Yeah same. Not so much lonely but anxiety. I’ve felt shocking so far during pregnancy, and I’m only 6+3. I desperately want this baby and it’s the not knowing if it’ll work out or not that’s getting me down, I feel really anxious and almost frantic with worry and then so upset at the thought of it going wrong and then so low at how slow time is ticking and feeling so so down knowing how many days I have to get through for the next scan, almost like I feel I can’t emotionally tolerate waiting that long not knowing if it’ll be good news or not but at the same time knowing I have no choice and I can’t speed up time. The wait is horrific. I never anticipated how miserable early pregnancy would be but it’s just awful. If I had a crystal ball and knew I’d have a healthy baby in my arms come December I’d be thrilled but I don’t. And it’s horrible how one minute I’m all excited planning nursery themes and the next minute envisaging what it’d feel like to get the news at the next scan the baby hasn’t grown. It’s just a rollercoaster and I fucking hate it. I’m subfertile with one tube blocked and endometriosis and we somehow managed to get pregnant within two weeks of starting to try for the first time but that doesn’t reassure me, if anything I feel horrified at the idea I could lose this baby, my first, and then be trying for a year to have another, then that could go wrong too, and so forth.
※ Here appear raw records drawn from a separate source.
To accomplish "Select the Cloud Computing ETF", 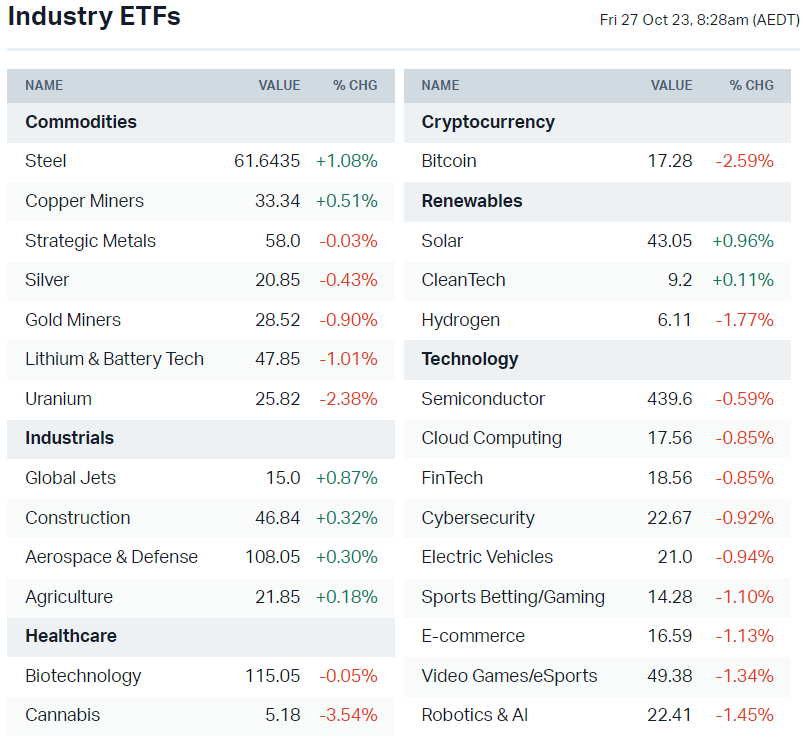I will (491, 438).
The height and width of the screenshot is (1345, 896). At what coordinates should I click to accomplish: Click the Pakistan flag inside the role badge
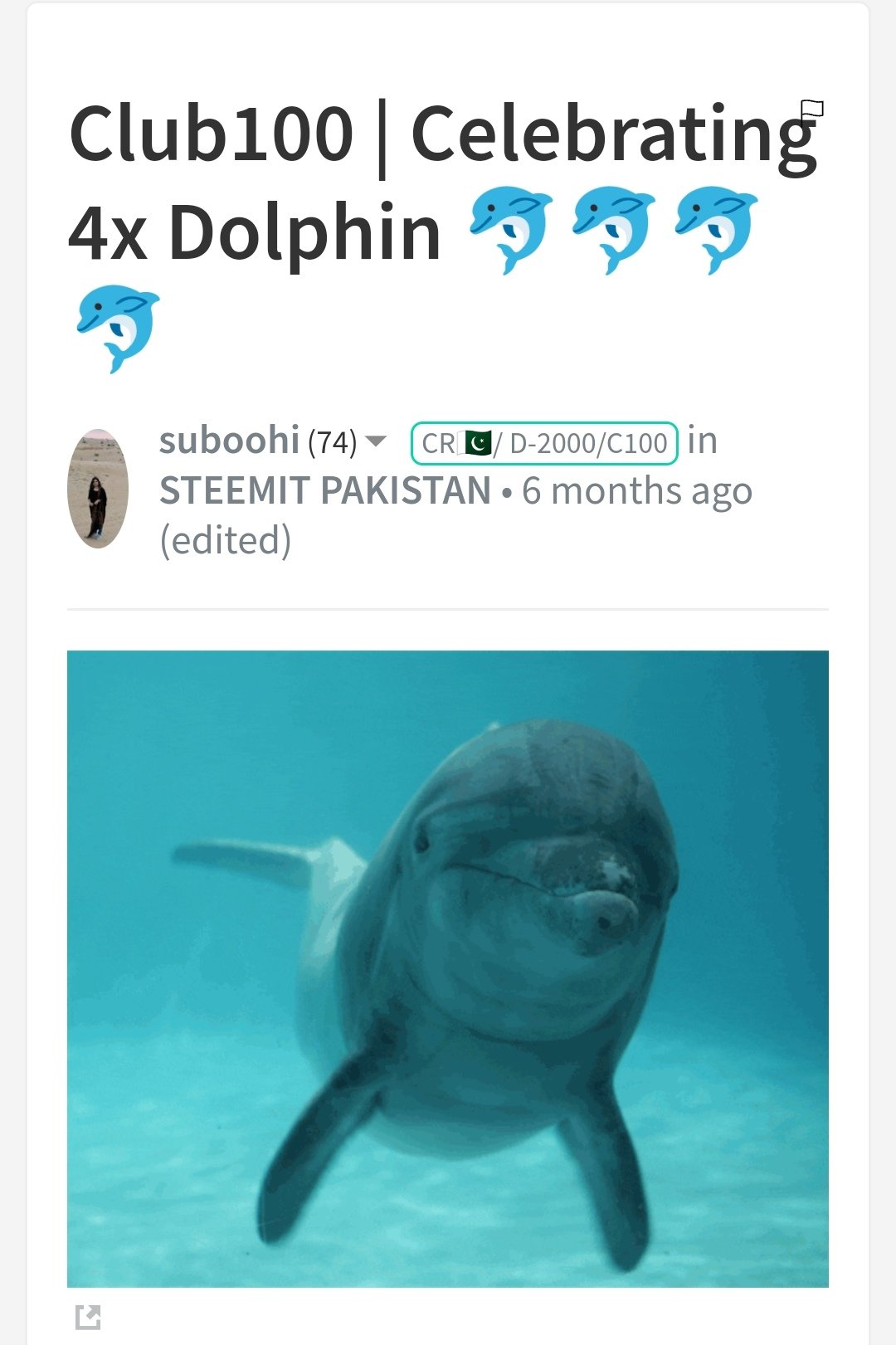pyautogui.click(x=475, y=443)
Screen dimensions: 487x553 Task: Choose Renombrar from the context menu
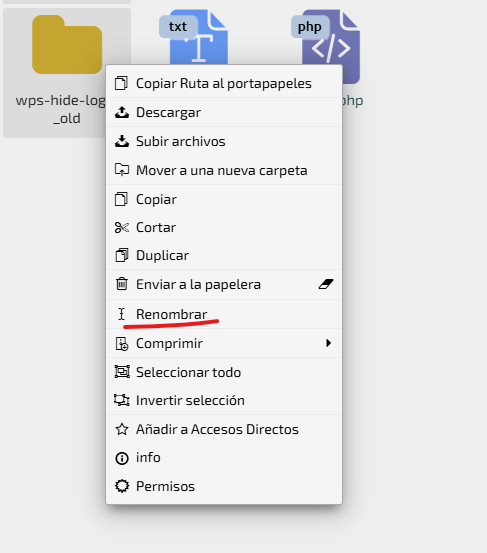224,314
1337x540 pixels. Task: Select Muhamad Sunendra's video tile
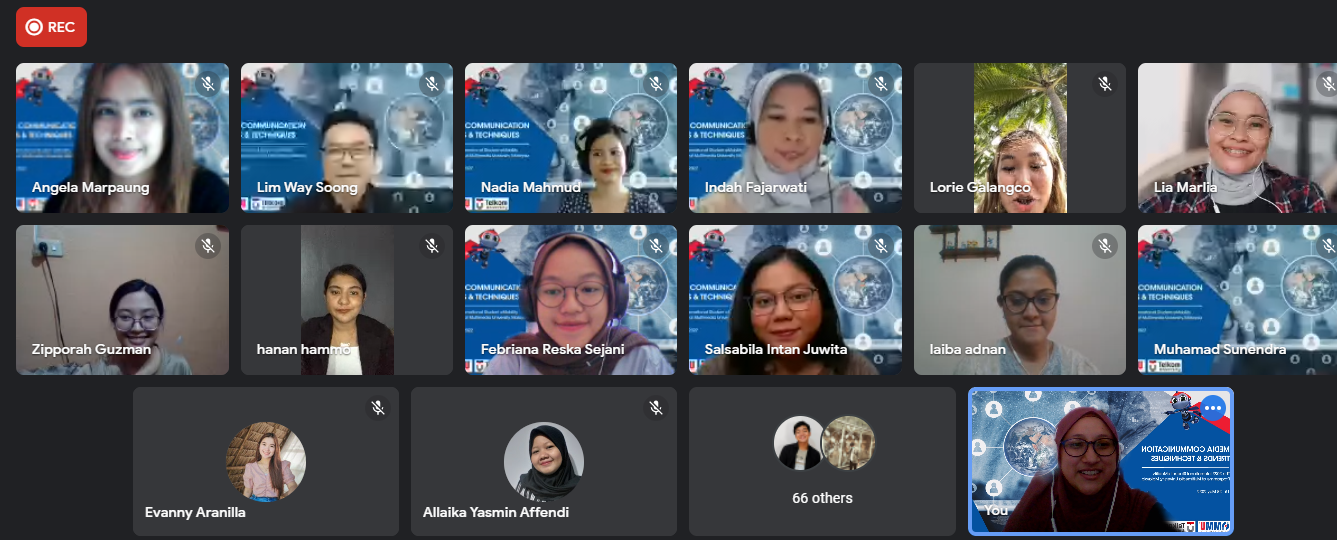click(1237, 300)
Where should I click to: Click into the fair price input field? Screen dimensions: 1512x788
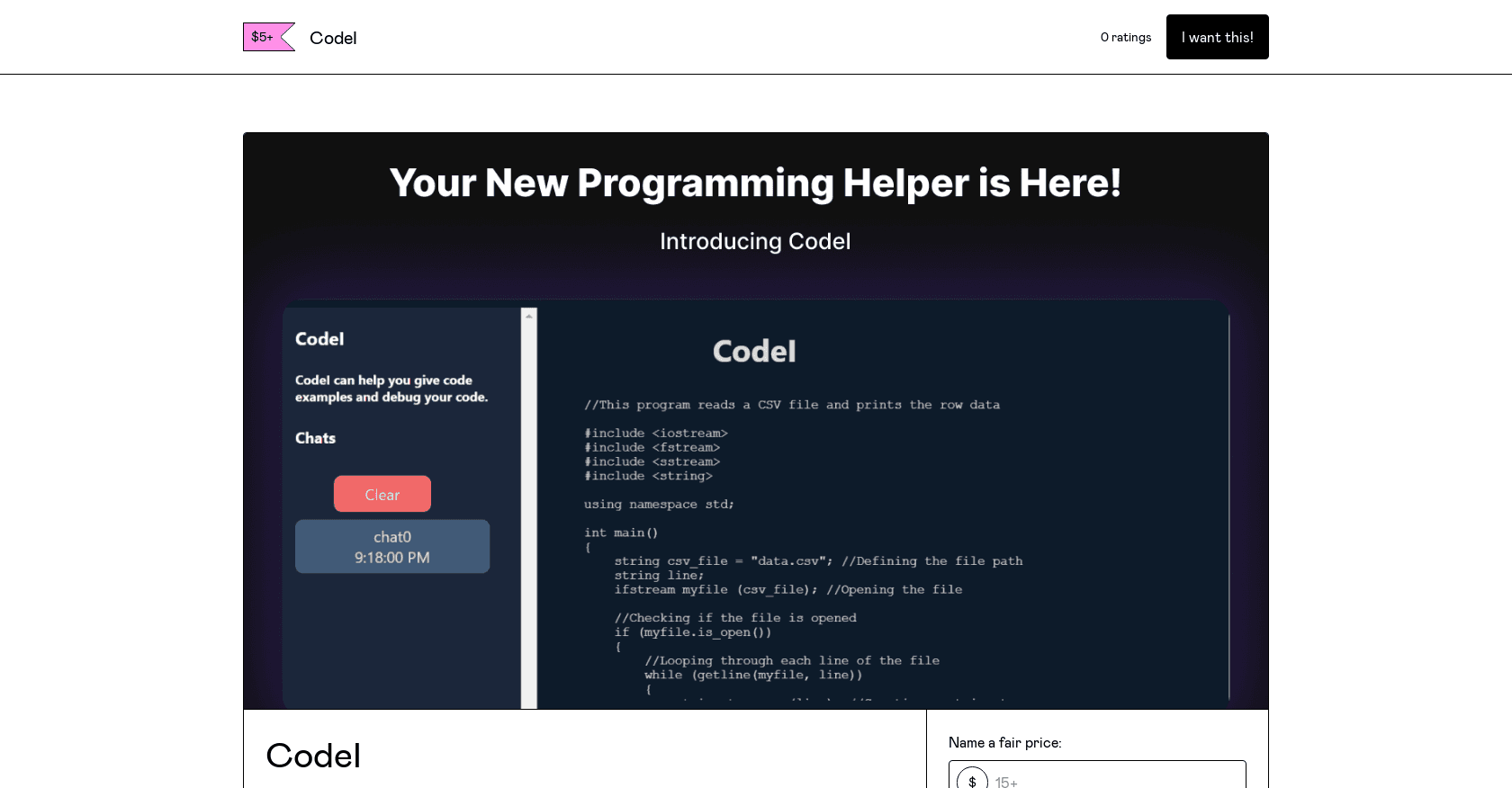(1114, 780)
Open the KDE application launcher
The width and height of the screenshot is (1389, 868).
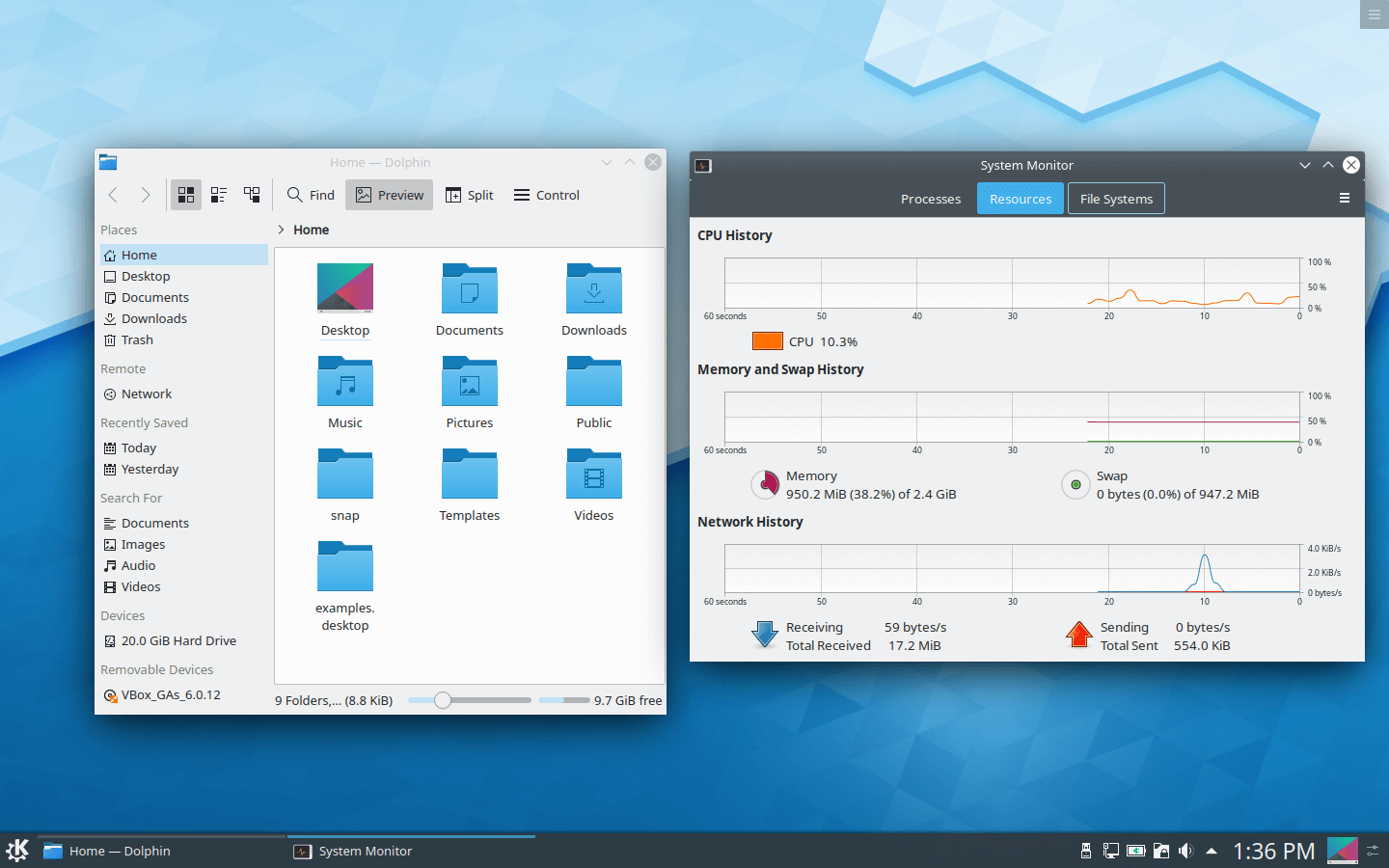click(x=15, y=851)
I don’t even have anxiety usually. I’m the least worried person ever in my normal life. But having a little jelly bean inside me I love so fiercely and deeply so much already, the thing I want most in the entire world, has turned me insane.

MrsS7 · 30/04/2019 16:23

@EmeraldRubyShark this is exactly how I feel. I'm very grateful not to have had any fertility issues and I'm almost 9 weeks, but I could have written this post. Even though it's sad we feel like this it's comforting to know someone feels the same.
I was upset and worried sick after having a tiny bit of brown blood last night, and my husband was telling me (in a very understanding way) that I just need to try to accept that whatever is going to happen will happen, and that other than taking care of myself/not drinking alcohol etc., there's really nothing I can do about it. He said that if I keep worrying myself like that and googling too much, I'm going to have a very miserable year.
I know he's right, and I do have many good/optimistic days, but on the days I'm really worried about something being wrong I think it's impossible for our partners to fully understand. I've told him if we have another baby he can carry it next time!
Are you having/have you had an early scan? I had mine at 8 weeks and found it very reassuring (despite knowing that it's no guarantee things will still be ok at 12 weeks). I'm just trying to take it one day at a time. Sending hugs, we will get there!